How often have you felt guilty about how you were spending your time? I think we all have those moments. But when you start feeling that way most of the time, you should start thinking about why you feel guilty and what you can do about that.
A recent dream about going back to my alma mater got me thinking. For my undergraduate degree, I studied sciences with a sprinkling of liberal arts courses, but my dream had me returning to study for a degree in creative writing. Talk about a wake-up call! So what was my dreaming self trying to tell my waking self?
It only took a few moments to recognize that frustration fueled this dream. My mind had put me back in college because there not only could I write without guilt, but I would be required to write.
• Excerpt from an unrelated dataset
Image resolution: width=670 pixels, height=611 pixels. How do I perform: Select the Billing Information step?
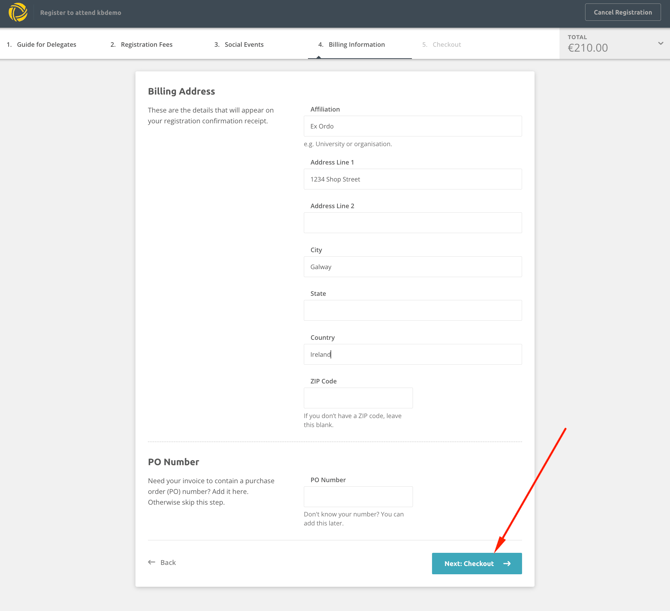pyautogui.click(x=352, y=45)
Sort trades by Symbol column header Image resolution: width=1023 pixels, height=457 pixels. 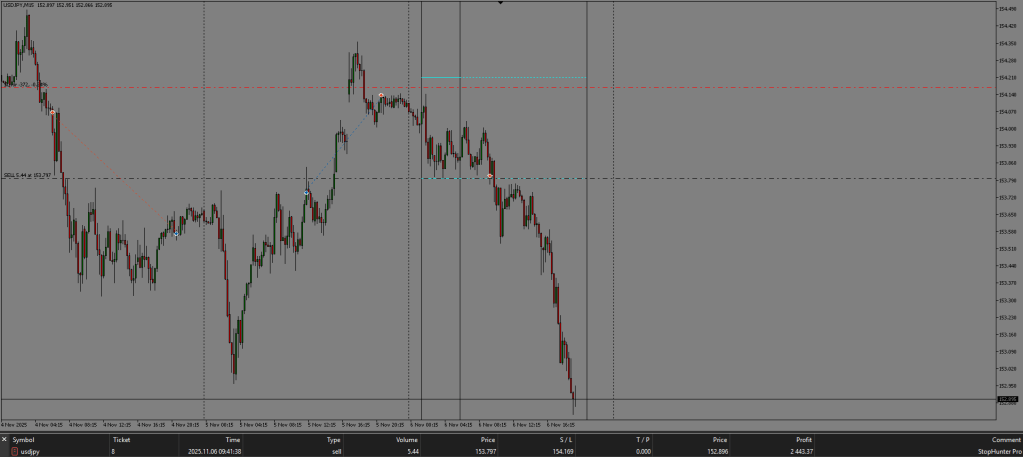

Frustration wastes time and energy. Can you afford that? I can’t. So I need to figure out how to stop feeling guilty if I do my creative writing and low-paying freelance work, or frustrated when I spend time doing non-writing chores for my attorney husband.
One strategy I’ve used with some success before: setting schedules. If I know that a specific block of time “belongs” to me, I need feel no guilt for using that time to write what I want to write, or read and edit on spec. At the same time, the block I dedicate to working on GrowthLaw projects needn’t frustrate me because I know how much time I’m giving to these projects.
When setting up your own daily, weekly or monthly schedule, be careful to program in enough time for the running costs of life: household upkeep like cooking and cleaning, or errands such as transporting children or spouse to/from school/work. If you assign more time than you can actually manage for work-time-plus-me-time, you’ll run a deficit in the life tasks and find yourself feeling just as guilty as you do now.